Although Yarnton was a poor living, several medieval vicars were long-serving, notably William Pernel, 1365-1404. Most vicars from the mid 15th century taught and lived in Oxford, and were often pluralists. (fn. 71) Leonard Hutchinson, vicar from 1535 to c. 1540, was master of University College. (fn. 72) George Blunt, 1544-7, and William Milton, or Gibbon, 1547-64, were former monks. (fn. 73) Hugh Evans, 1579-1618, married a member of the Minn family and, unusual among Yarnton's incumbents, was a working farmer. He kept the first known school in the parish and his pupils included the puritan divine, John Ball of Cassington. Evans's estate was valued at only £38 at his death. (fn. 74) Henry Tozer, vicar 1644-6, a puritan royalist deprived of his fellowship at Exeter College by the parliamentary commissioners, (fn. 75) seems to have had little contact with the parish. John Goad, 1646-60, was similarly deprived of his fellowship at St. John's College, retiring to Yarnton where, 'a suffering cavalier', he joined a discreet group of local royalists. (fn. 76)
From 1660 the poverty of the living and the dilapidation of the house ensured that there was no resident incumbent at Yarnton until the 19th century. Most vicars employed curates or travelled out from Oxford to conduct services. Philip Potter, 1661-78, claimed, when accused of neglect, that he kept a bed at Yarnton and paid someone to fetch him in an emergency. That attendance at services sometimes comprised only the clerk and himself was blamed by Potter on his 'parishioners' neglect'. (fn. 77) He was eventually deprived of the living, a fate that escaped his equally absent but more eminent successors, John Venn, master of Balliol College and vice-chancellor, and Thomas Pigott, F.R.S. (fn. 78) By contrast, Richard Hawkins, chaplain of Magdalen College and, from 1740, rector of Begbroke, visited Yarnton two or three times a week, catechized throughout the year, and administered communion eight times a year, a frequency matched almost nowhere else in the diocese and not found again in Yarnton until the later 19th century. (fn. 79) Although Thomas Gregory of Hordley in Wootton parish, vicar 1761-80, gave the entire income of the living to his curate John Cox of St. Mary Hall, who performed services regularly, attendances were poor; Gregory blamed his parishioners' 'thoughtlessness and inattention', deriving, he surmised, from their 'very mean condition'. (fn. 80) The presentation to the living between 1780 and 1803 of three successive fellows of Corpus Christi College may have been due to Sir Henry Dashwood's friendship with John Cooke, president of the college and rector of Begbroke, another Dashwood living. (fn. 81) In the late 18th century and early 19th Yarnton was usually served with Begbroke; on Sundays there was one service at each church, in the morning and in the evening alternately. (fn. 82)

--- --- ---

= Work to do =
#1 In the account of Yarnton's vicars, how many times a year did Richard Hawkins administer communion?
#2 Extend the account of Yarnton's vicars past its final sentence.

Element and text position data:

--- --- ---

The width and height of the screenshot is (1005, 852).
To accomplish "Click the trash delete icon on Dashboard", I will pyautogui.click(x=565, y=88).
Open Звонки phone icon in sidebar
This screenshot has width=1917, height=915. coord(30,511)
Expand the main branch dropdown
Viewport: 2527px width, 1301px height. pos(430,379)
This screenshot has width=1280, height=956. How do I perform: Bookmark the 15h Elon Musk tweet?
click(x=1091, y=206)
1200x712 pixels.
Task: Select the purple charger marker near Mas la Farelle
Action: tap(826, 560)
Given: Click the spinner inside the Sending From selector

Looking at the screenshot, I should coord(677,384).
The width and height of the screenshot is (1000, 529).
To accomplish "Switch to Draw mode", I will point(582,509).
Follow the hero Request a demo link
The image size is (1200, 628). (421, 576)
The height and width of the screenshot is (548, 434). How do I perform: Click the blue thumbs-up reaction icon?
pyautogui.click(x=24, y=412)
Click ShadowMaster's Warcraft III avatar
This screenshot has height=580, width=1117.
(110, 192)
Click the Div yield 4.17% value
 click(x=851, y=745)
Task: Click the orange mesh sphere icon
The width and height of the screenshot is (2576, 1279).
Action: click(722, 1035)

--- --- ---

= Responses for each task =
#1 Eight times a year.

#2
For most of his long incumbency Vaughan Thomas was also rector of Duntisbourne Rouse (Glos.), and vicar of Stoneleigh (Warws.), and for a time he was curate of Begbroke, but his principal cure was Yarnton. (fn. 83) He restored the church extensively and improved the value of the living beyond recognition. He lived at the vicarage from 1811 to 1819, but otherwise lived mostly in Oxford, travelling out two or three times a week. From 1827, when he resigned the curacy of Begbroke, he held two services with sermons on Sundays. (fn. 84) Thomas was initially a supporter of the Oxford Movement, 'high and dry' according to bishop Wilberforce; (fn. 85) he introduced the practice of administering communion to the sick, but made no effort to increase the number of communion services, which remained at four a year throughout his incumbency. The number of communicants, however, increased from c. 10 in 1802 to c. 30 in 1834. (fn. 86) The congregation recorded for the ecclesiastical census of 1851, 63 people in the morning and 44 in the evening, (fn. 87) also represented a significant improvement. Thomas continued to spend part of the week in Yarnton until c. 1855, though relying increasingly on resident curates. In his late years, concerned at the growing strength of nonconformity in Yarnton and elsewhere, he became somewhat disillusioned with 'the spirit of the age and the forlorn aspect of church affairs'. (fn. 88)
Thomas's successor was Peter Maurice, 1858-78, chaplain of All Souls College and a leading Evangelical. He has been accused of demonstrating the 'laxer standards of an earlier generation' (fn. 89) in omitting the Lent prayer services begun by Thomas and in holding only six communion services a year when monthly celebrations were becoming the rule, (fn. 90) but he resided throughout his incumbency, and his attitude to communion services probably stemmed more from Evangelicalism than laxity. (fn. 91)
A revival of conventional church life began belatedly with the presentation in 1878 of James Balleine, who introduced additional services during Lent, fortnightly communion services, and a monthly children's service. Congregations increased at a time when the parish's population was static or falling, and there were regularly 30-40 communicants. Nonconformity remained strong, however, and Balleine, shortly before resigning in 1890 complained of the 'coldness and indifference' shown him by parishioners. (fn. 92)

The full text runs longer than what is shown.